▶ [Article]
┄┄┄┄┄┄┄┄┄┄┄┄┄┄┄┄┄┄┄┄

136. Another argument of the learned Counsel is that power, authority & jurisdiction must coexist before a tribunal can act or grant redress in a particular matter. In this connection, he refers to Lecture I, the Law of 'Ultra Vires' in British India by Satya Ranjan Das. He particularly relies on the following observations:
Jurisdiction has been defined to be a power conferred by the State on a Magistrate or Judge to take cognisance of & determine questions according to law, & to carry his sentence into execution.
This quotation itself shows that power & authority are not different from jurisdiction. Wharton has defined "jurisdiction" thus in his Law Lexicon, Edn. 14, at p. 548:
legal authority; extent of power; declaration of the law. Jurisdiction may be limited either locally, as that of a county court, or personally, as where a court has a quorum, or as to amount, or as to the character of the questions to be determined.
The learned Counsel then urges that as there is no provision in Article 226 to enable this Court to carry out its orders, its jurisdiction is incomplete & so the power conferred by that Article is not exercisable. We may point out that Article 32 of the Constitution which, according to the learned Counsel gives jurisdiction to the Supreme Court to go into such questions, is also similarly worded & contains no provision for enforcing the orders of the Supreme Court. If the jurisdiction of the Supreme Court is not incomplete we are unable to see how the jurisdiction of the High Court is incomplete.

┄┄┄┄┄┄┄┄┄┄┄┄┄┄┄┄┄┄┄┄

▶ [Listing]
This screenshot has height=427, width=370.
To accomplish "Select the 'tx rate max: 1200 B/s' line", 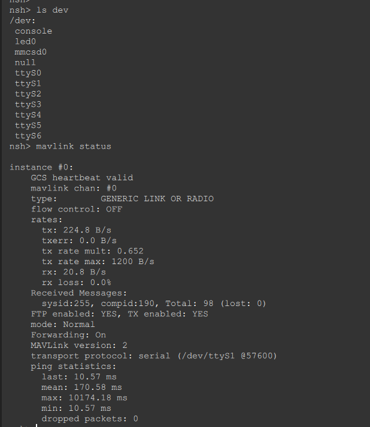I will (x=98, y=262).
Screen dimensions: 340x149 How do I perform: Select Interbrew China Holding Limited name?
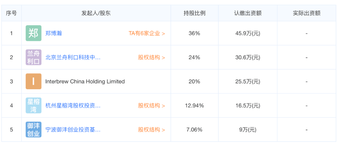[85, 82]
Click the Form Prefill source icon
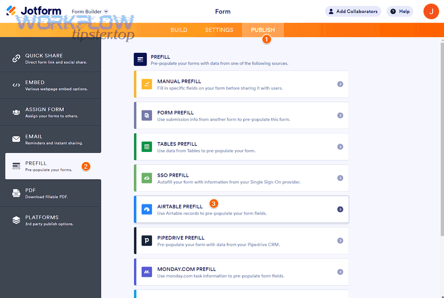 point(146,115)
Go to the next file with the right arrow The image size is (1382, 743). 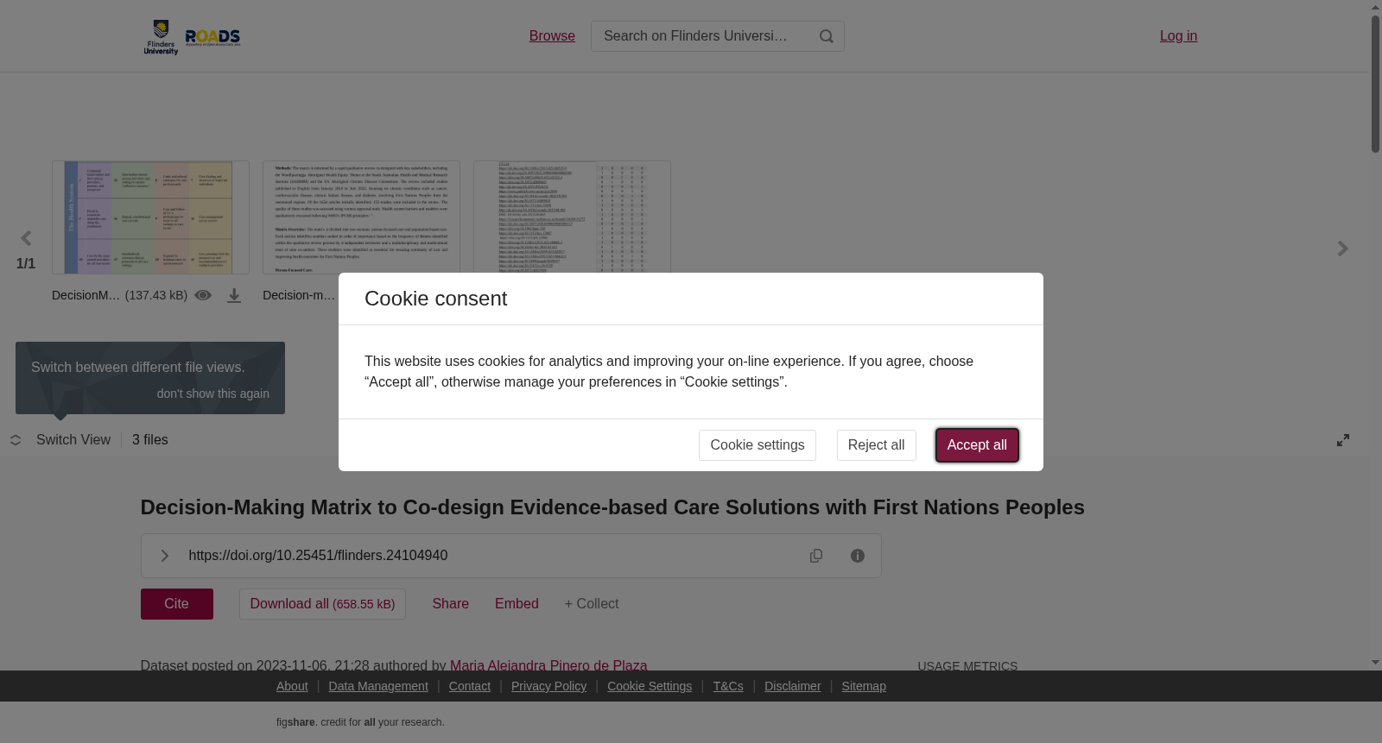[1342, 249]
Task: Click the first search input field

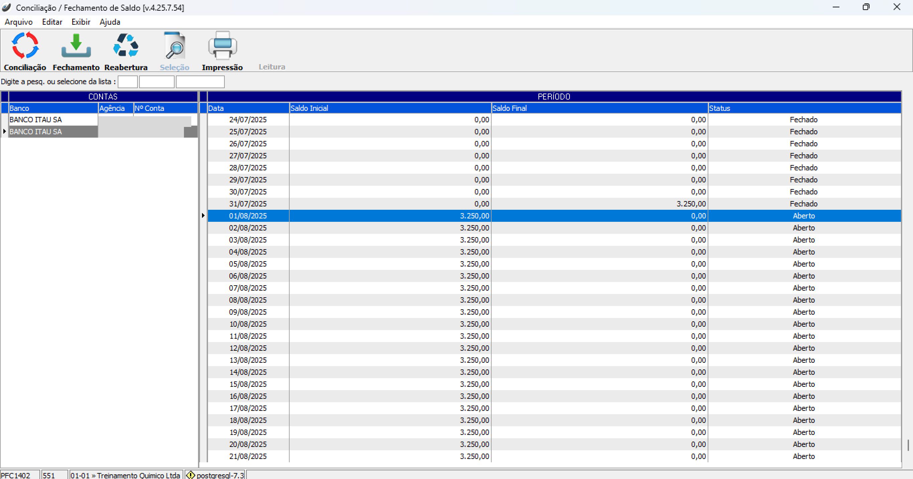Action: click(128, 82)
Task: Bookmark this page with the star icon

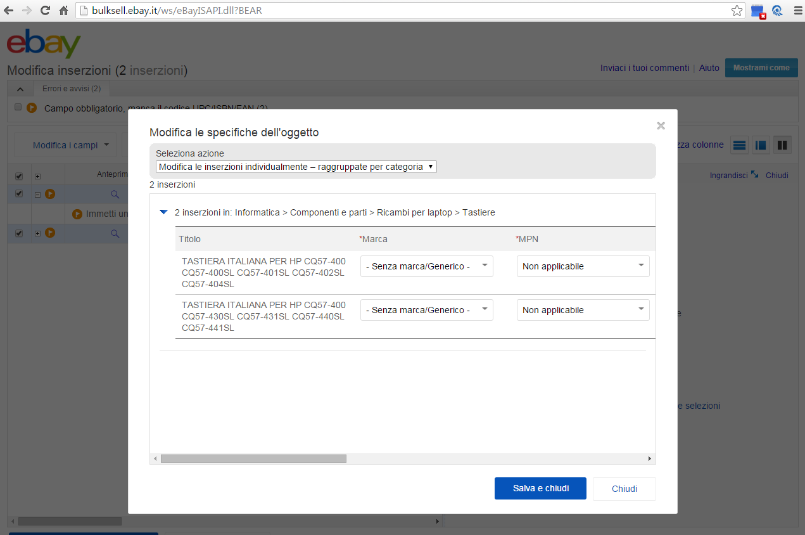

┄┄┄┄┄┄┄┄┄┄┄┄┄┄┄┄┄┄┄┄

▶ [Objective]
Answer these questions about the judgment excerpt:
(a) Whose lecture on the law of 'Ultra Vires' in British India does the Counsel cite?
(b) Which edition and page of Wharton's Law Lexicon does the excerpt cite for its definition of "jurisdiction"?
(c) Which article of the Constitution does the Counsel say gives the Supreme Court jurisdiction over such questions?

▶ [Task output]
(a) Satya Ranjan Das
(b) Edition 14, page 548
(c) Article 32